Я буду Будда — страница 11 из 26

В первую же ночь разразилась такая гроза, что мы сразу вспомнили слова алтайца. Три здоровых мужика забились в одну палатку и растопырились там от страха руками и ногами.

Ветер был такой силы, что легко можно было спланировать с горы вместе с палаткой. Дождь, град, молнии. Я в первый раз услышал, а потом увидел, как дерево разлетается от удара молнии в щепки.

– Саша, Саша, что это?! – кричал Таланин.

– Это Гром Гора! Походу, нам пиздец, если молния в палатку попадет, – отвечал Саша.

– Держи палатку, блять! – орал я.

– Да я держу! – истерил Таланин.

Молния ударила совсем рядом. Я оглох на несколько секунд.

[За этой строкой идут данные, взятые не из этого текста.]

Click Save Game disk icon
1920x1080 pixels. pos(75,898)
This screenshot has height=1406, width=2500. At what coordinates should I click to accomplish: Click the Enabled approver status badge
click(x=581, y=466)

– Что делать? – спросил Таланин.

– Нихуя не делать, молиться! – сказал Саша.

– Кому хоть? – спросил я.

– Да все равно уже! – как-то совсем обреченно ответил Саша и добавил: – Ом мани падме хум на хуй!

– Я писать хочу, – сказал Таланин.

– А я к маме, – ответил я.

Гроза закончилась уже под утро. Мы вылезли из палатки и решили, что надо спускаться отсюда.

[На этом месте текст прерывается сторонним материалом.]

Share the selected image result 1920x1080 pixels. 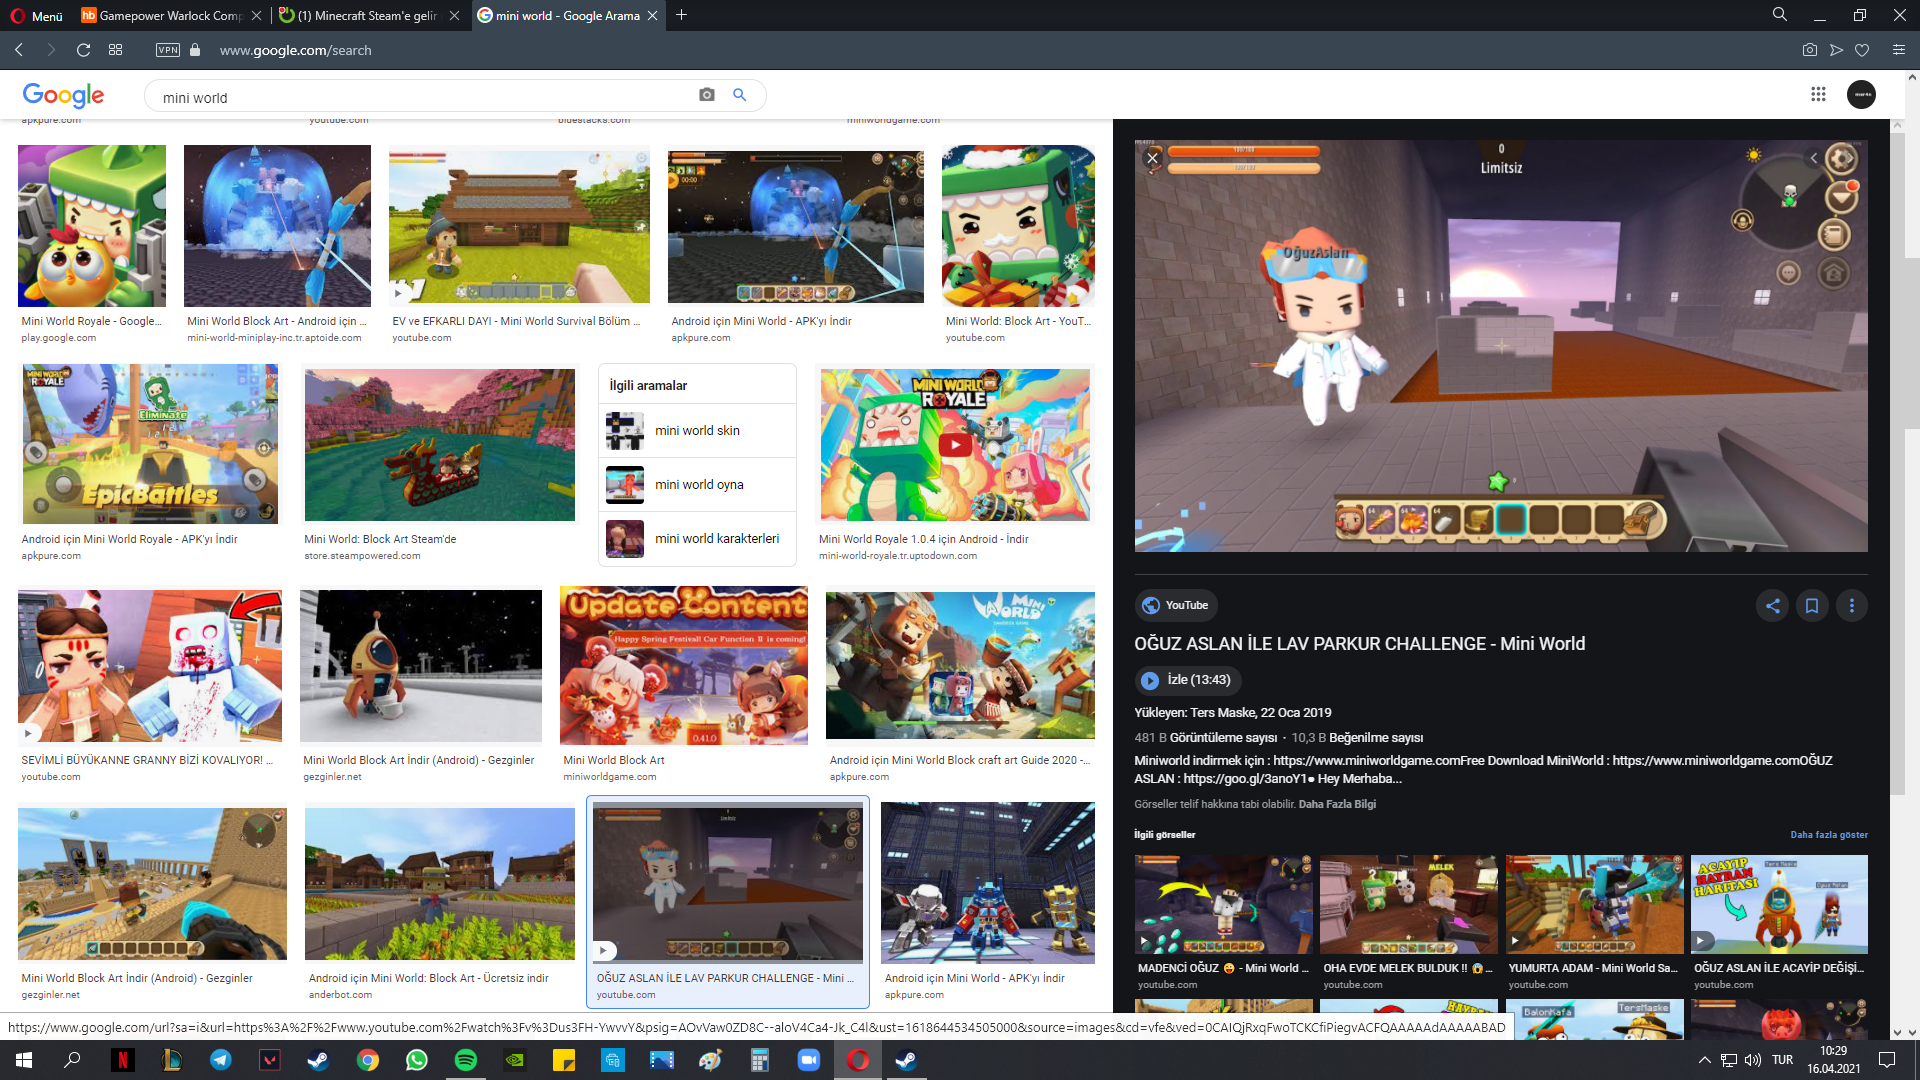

Посовещались и решили, что вот так вот сразу сдаться – это как-то не по-дзенски. Остаемся.

Днем мы ходили по окрестностям и диву давались, сколько тут всего непонятного и странного. Огромные камни, в которых словно точнейшим инструментом выдолблены глубокие колодцы, где собиралась дождевая вода. Каменные реки из каких-то красных валунов. Головокружительные обрывы, глубокие пещеры, густой лес.

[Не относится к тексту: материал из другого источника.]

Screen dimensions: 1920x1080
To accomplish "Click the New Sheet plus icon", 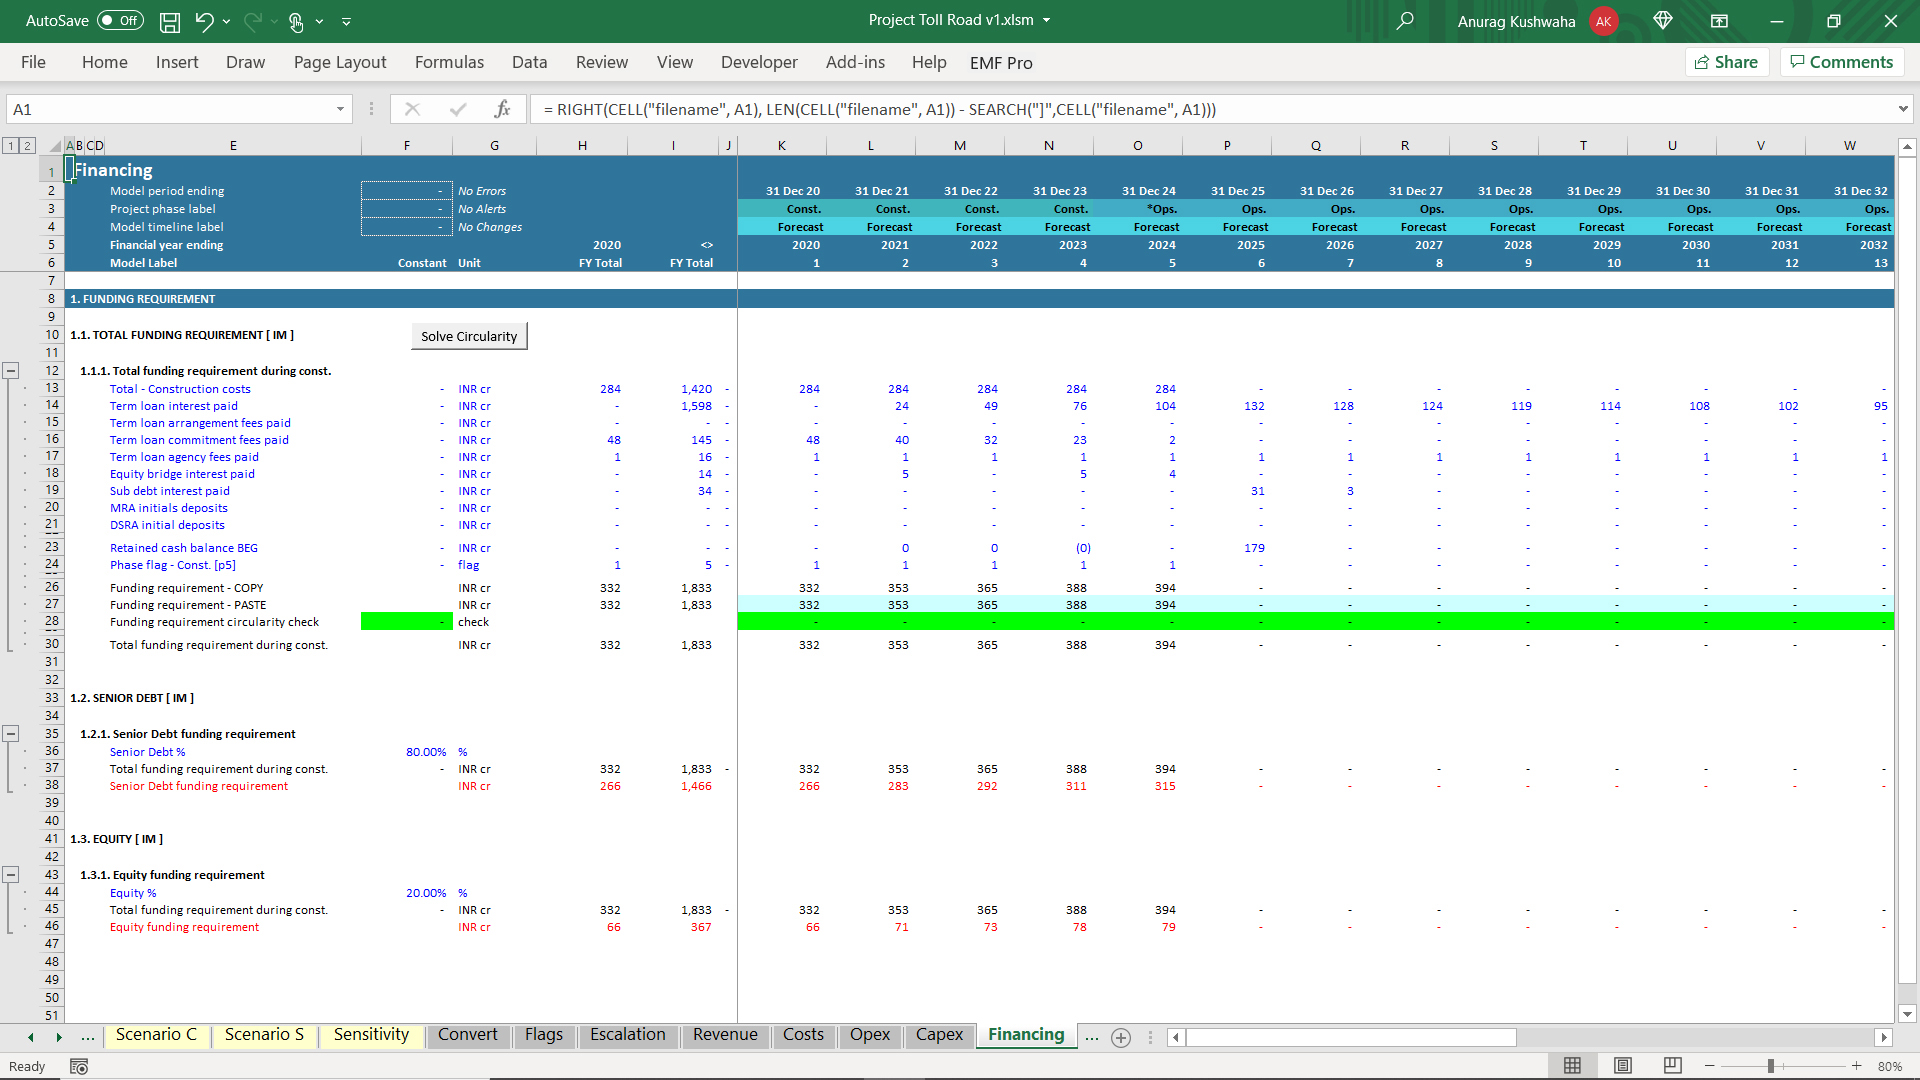I will pos(1121,1037).
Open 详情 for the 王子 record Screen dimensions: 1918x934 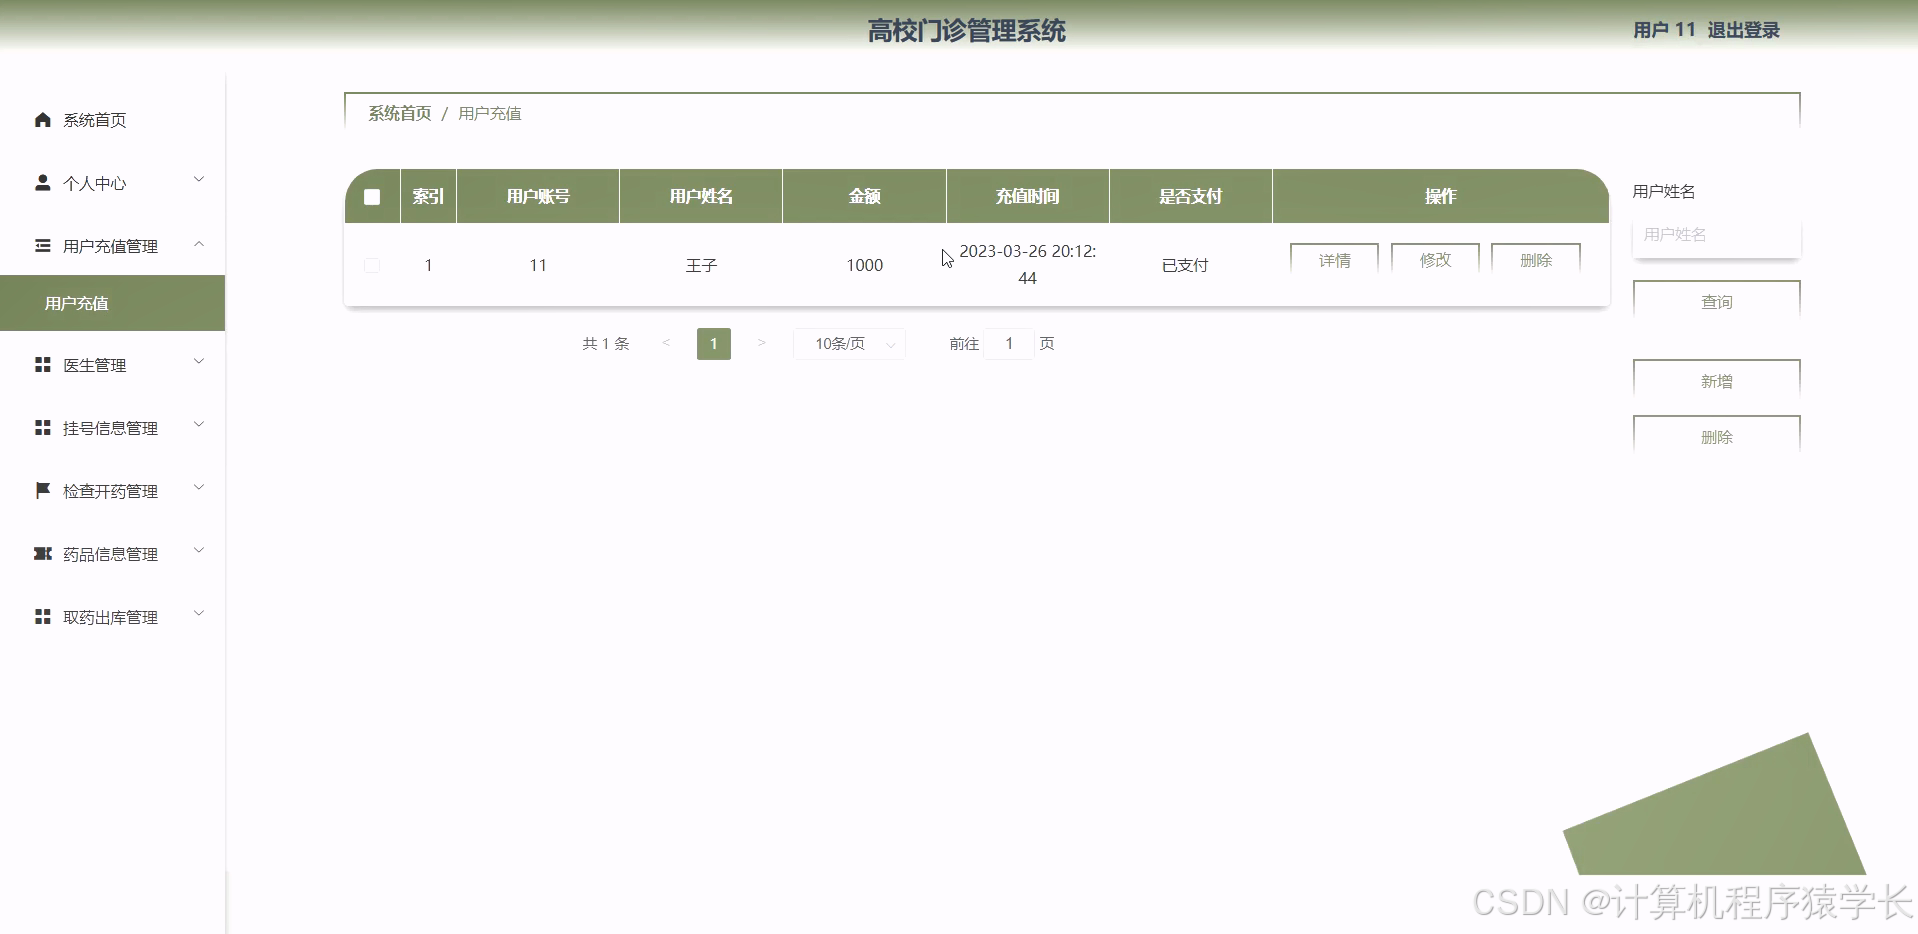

Было еще несколько гроз, но никто уже не паниковал. Видимо, дзен понемногу начал проникать во внутренности, и стало как-то все равно, попадет молния в череп или нет.

Глава 45

А потом мы решили, что нужно покорить вершину. Решили и пошли. Саша сказал, что самое главное – не встретить леопарда.

– Саша, какого еще леопарда? – спросил Таланин.

– Да местные рассказывали, есть тут скала ближе к вершине. Похожа на голову леопарда издалека. Говорят, что плохое место. Леопард может начать нас проверять.

– Бред какой-то, – сказал я.

Леопарда мы встретили. Ну скала, ну да, похожа на голову леопарда. Саша сказал, что нужно сделать подношение. Достал из рюкзака палочки-вонючки, поджег и воткнул их в трещину в голове леопарда.

Забраться на вершину оказалось не так просто, как мы думали. Мы начали злиться и орать друг на друга. Я хотел идти уже протоптанной до нас тропинкой. Таланин уверял, что надо подниматься по камням, так будет быстрее, а Саша вообще уже никуда не хотел идти и сказал, что пойдет обратно в лагерь. Мы с Таланиным пошли наверх каждый своим путем.

Оказалось, что тропинка, по которой я решил идти, ведет не наверх. Через полчаса я вышел на небольшую полянку, плотно заросшую высокой травой. Я решил пройти через нее и посмотреть, что там дальше.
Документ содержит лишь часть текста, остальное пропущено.